- _WHAT YOU NEED TO DO_:
Reproduce the data from its first line through the line that contains "This screenshot has height=479, width=947.", including both of those lines, with every character unchanged.

(begin)

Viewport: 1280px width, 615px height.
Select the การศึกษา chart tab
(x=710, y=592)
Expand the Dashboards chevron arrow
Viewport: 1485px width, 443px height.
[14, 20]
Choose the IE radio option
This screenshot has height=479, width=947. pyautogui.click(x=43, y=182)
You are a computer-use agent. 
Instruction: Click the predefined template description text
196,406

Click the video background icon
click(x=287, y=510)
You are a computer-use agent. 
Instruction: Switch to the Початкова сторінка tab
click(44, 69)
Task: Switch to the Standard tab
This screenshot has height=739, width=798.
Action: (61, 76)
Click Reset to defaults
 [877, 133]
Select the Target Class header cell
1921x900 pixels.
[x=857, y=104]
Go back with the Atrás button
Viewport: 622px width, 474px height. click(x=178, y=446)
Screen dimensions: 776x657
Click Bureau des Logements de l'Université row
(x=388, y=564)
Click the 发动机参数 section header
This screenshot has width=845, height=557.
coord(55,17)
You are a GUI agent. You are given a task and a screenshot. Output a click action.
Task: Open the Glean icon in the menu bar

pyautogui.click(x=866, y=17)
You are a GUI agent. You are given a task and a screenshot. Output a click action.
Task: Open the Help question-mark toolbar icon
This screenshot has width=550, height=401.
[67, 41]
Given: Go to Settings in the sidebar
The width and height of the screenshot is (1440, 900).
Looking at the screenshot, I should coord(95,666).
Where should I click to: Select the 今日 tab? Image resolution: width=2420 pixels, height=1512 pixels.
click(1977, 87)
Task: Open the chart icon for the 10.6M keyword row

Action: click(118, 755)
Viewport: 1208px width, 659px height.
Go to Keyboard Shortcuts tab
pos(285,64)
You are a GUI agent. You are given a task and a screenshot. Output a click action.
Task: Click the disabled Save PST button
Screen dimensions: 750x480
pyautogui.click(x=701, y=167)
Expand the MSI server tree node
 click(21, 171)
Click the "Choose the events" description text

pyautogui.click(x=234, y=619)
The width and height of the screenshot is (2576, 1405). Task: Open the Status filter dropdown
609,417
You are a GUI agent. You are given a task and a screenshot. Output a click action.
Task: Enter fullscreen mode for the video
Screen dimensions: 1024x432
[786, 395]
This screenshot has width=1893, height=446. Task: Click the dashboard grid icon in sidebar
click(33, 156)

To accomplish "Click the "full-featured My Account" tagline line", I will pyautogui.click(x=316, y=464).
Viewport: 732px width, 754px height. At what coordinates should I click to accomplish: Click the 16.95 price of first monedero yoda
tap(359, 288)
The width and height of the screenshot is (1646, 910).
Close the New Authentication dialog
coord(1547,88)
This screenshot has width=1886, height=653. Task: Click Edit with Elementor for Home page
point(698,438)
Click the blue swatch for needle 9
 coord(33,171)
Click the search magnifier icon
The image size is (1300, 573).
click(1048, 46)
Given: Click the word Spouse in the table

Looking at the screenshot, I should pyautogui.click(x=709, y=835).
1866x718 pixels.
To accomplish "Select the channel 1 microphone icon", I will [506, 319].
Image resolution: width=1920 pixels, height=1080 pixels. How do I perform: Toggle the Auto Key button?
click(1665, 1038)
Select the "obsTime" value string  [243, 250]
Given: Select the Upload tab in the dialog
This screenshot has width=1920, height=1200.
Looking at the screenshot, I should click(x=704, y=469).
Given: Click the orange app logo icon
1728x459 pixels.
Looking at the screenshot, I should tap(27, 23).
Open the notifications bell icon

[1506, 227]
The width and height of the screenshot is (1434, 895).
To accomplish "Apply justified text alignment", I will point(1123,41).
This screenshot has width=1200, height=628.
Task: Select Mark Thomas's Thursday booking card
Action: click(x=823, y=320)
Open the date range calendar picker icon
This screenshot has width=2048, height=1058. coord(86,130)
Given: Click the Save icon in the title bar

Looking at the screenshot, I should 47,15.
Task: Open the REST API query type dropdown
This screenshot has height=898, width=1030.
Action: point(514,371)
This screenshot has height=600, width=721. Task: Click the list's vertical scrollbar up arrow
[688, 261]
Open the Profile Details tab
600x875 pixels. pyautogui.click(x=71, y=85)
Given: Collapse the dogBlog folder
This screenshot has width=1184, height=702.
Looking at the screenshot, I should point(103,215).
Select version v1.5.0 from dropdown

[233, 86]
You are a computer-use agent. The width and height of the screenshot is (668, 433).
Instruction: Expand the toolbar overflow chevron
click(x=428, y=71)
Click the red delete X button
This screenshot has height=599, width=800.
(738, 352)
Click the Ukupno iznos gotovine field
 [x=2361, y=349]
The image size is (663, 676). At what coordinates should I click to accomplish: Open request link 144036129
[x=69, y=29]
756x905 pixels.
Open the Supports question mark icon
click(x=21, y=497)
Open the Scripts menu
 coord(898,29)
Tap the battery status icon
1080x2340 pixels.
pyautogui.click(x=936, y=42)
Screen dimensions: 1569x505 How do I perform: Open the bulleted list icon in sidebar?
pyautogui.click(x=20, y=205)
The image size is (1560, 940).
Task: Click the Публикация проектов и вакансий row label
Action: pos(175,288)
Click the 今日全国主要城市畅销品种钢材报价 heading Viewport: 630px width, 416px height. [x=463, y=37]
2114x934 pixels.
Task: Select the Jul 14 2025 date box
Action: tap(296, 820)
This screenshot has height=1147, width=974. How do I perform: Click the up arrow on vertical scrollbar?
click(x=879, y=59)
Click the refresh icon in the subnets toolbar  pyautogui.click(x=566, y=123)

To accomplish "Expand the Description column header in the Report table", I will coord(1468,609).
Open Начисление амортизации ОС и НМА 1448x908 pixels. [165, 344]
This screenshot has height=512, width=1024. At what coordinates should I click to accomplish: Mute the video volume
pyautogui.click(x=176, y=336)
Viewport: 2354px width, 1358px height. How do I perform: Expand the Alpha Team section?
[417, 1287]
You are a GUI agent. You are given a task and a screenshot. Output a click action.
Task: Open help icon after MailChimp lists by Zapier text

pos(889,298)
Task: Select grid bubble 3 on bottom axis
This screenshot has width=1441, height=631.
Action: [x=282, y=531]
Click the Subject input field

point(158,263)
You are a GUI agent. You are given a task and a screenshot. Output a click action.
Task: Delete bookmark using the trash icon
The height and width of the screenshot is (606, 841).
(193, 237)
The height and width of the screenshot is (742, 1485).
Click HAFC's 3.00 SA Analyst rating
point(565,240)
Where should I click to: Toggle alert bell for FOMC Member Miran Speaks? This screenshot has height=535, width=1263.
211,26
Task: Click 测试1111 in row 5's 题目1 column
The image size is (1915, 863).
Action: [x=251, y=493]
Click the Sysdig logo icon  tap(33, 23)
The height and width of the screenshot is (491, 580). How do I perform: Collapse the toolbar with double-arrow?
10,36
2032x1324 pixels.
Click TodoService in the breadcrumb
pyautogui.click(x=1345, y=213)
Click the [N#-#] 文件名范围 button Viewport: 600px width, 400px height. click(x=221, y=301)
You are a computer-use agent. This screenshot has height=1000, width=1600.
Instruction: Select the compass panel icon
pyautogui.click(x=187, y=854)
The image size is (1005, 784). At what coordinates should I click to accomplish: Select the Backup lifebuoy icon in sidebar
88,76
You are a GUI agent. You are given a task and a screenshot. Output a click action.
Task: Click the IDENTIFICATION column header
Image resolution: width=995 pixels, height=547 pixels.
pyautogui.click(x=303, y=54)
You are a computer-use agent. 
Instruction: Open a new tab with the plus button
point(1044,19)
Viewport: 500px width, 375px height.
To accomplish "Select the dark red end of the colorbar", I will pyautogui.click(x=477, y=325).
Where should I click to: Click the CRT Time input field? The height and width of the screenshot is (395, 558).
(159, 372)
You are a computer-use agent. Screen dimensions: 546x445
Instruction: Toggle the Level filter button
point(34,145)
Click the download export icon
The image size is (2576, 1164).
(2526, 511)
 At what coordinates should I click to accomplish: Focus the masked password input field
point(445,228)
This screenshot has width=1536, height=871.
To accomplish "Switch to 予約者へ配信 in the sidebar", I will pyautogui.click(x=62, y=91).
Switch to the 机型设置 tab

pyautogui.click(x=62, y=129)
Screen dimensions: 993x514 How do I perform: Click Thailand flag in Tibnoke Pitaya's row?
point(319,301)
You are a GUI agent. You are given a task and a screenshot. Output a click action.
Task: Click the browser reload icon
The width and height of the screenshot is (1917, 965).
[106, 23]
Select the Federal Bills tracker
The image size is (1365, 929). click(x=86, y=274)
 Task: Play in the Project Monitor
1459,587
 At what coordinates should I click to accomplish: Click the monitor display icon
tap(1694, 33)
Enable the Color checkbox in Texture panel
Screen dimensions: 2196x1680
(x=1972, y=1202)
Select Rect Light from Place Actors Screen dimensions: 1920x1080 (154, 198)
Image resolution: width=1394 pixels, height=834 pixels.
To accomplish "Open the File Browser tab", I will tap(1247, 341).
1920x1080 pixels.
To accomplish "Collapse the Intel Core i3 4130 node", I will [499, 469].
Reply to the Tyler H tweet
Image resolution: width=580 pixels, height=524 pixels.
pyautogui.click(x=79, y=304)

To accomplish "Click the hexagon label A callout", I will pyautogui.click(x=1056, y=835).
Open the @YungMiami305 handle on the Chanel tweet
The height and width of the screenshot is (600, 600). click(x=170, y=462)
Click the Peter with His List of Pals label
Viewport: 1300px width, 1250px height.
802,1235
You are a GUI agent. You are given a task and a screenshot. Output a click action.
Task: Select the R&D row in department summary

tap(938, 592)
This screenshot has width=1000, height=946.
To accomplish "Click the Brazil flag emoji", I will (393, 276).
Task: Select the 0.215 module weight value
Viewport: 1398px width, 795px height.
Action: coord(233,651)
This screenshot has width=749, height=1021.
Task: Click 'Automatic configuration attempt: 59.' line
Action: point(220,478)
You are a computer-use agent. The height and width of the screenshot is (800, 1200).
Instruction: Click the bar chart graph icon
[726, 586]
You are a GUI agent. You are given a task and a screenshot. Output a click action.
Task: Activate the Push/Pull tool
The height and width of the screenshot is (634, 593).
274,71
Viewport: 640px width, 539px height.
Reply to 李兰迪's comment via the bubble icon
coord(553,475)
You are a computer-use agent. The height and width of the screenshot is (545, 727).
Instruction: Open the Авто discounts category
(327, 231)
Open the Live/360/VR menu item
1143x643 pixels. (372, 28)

(end)

- _SOLUTION FOR THIS TASK_:
Viewport: 1280px width, 615px height.
Select the การศึกษา chart tab
(x=710, y=592)
Expand the Dashboards chevron arrow
Viewport: 1485px width, 443px height.
[14, 20]
Choose the IE radio option
This screenshot has height=479, width=947. pyautogui.click(x=43, y=182)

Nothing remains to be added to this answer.